はじめに
こんにちは。次世代デジタル基盤開発事業部の鈴木康男です。エンジニア・PMとして、Web3.0に関わるプロジェクトを担当しております。
「【月刊】Web3.0トピック振り返り」では、毎月Web3.0関連で気になったトピックを取り上げて紹介していきます。
1.予測市場Polymarketの急成長から見える、新たな情報インフラの可能性
暗号資産を活用した予測市場Polymarketが、2024年の米大統領選に関連して急成長を遂げています。11月の取引高は5日間で2023年全体の取引高を上回り、10月には過去最高の10億ドルを記録。特に注目すべきは、予測市場の結果が従来のメディア報道よりも正確な予測を示す可能性が指摘されている点です。
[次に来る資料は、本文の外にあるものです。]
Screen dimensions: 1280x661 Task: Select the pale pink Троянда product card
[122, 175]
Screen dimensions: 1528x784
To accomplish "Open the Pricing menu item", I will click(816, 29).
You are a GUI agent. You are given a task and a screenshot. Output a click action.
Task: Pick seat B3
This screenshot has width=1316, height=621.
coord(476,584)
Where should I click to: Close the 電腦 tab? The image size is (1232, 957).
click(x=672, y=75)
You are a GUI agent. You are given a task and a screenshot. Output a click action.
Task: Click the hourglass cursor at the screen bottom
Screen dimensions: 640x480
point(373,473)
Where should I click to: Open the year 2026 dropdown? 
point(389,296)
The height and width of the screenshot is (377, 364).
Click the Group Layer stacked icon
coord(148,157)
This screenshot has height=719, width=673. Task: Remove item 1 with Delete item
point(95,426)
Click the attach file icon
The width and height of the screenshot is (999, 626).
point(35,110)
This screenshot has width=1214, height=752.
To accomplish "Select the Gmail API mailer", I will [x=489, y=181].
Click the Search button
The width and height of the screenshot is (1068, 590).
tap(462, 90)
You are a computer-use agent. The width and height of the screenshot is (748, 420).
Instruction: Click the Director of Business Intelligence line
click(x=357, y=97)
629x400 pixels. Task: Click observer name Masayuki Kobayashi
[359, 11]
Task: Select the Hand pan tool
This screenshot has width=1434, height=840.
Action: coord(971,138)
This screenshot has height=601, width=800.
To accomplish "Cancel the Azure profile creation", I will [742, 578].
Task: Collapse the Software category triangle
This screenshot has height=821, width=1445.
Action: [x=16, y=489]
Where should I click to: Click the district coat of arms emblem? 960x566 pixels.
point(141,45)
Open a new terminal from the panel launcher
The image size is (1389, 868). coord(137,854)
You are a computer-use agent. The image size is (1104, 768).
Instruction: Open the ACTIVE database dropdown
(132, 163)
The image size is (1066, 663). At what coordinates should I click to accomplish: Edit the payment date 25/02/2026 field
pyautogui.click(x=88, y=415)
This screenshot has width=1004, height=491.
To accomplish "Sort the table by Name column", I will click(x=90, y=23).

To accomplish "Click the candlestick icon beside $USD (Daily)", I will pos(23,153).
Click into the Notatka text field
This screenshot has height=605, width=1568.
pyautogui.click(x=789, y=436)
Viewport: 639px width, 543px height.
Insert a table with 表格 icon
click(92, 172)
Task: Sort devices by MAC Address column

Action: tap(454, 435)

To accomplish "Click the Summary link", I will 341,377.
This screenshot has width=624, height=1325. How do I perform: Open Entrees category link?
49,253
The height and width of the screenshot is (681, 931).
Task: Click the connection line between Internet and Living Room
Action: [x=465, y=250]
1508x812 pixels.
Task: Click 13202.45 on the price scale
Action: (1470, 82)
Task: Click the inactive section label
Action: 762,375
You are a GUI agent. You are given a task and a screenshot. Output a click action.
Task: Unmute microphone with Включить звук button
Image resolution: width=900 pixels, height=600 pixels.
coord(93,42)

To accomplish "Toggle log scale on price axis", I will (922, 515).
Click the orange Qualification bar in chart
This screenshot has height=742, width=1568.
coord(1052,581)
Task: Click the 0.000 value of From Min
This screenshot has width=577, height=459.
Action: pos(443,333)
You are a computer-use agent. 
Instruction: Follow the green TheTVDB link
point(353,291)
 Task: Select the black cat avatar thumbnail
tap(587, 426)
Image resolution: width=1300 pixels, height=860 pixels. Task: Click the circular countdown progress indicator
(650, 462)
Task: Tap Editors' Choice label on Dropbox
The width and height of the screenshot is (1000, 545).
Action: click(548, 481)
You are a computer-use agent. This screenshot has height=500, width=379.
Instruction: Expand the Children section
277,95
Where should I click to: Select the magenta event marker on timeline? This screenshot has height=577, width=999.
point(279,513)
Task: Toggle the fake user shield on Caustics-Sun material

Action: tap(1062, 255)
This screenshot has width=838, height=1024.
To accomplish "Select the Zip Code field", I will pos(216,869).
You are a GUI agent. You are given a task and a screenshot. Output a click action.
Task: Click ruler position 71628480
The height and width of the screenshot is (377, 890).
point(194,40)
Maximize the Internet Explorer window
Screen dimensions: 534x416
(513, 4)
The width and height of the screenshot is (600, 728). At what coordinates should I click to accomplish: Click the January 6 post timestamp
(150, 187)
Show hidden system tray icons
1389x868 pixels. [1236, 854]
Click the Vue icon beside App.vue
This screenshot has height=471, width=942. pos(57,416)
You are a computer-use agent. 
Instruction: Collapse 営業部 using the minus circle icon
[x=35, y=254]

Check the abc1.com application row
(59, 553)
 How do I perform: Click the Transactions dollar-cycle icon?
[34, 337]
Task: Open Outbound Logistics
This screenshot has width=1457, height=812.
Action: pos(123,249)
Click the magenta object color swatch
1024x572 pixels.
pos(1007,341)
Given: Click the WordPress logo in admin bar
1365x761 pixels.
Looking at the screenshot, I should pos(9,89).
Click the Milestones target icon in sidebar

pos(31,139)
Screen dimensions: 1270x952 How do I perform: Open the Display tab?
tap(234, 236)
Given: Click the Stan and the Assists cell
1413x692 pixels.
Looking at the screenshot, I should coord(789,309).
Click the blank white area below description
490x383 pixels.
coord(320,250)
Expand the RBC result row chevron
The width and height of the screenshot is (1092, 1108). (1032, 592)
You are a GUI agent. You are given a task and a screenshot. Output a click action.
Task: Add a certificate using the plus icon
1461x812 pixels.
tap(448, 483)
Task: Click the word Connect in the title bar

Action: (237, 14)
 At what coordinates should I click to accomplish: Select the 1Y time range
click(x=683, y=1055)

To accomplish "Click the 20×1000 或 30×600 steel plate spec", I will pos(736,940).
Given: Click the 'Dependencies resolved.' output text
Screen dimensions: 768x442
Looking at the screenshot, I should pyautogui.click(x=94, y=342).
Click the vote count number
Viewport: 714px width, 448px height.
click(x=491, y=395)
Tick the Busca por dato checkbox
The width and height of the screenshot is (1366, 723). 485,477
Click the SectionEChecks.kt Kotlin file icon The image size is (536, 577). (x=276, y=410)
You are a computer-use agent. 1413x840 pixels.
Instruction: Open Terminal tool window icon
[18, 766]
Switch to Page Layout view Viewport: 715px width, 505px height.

2024年の米大統領選挙において、Polymarketは新たな形の情報インフラとしての存在感を示しています。同プラットフォームでは、トランプ氏の当選確率が62%と予測され、この数字はビットコイン価格との相関関係も見せています。予測市場の特徴は、参加者が実際の資金をベットすることで、より正確な予測が導き出される点にあります。金銭的インセンティブが、参加者の「本心の予想」を引き出すメカニズムとして機能しているのです。
ブロックチェーン技術の活用により、取引の透明性が確保されている点も重要です。従来のメディアでは、報道バイアスや政治的な影響を受ける可能性がありましたが、予測市場では参加者の集合知が数値として可視化されます。しかし、市場参加者の偏りや、投機的な要素が予測の精度に影響を与える可能性は否定できません。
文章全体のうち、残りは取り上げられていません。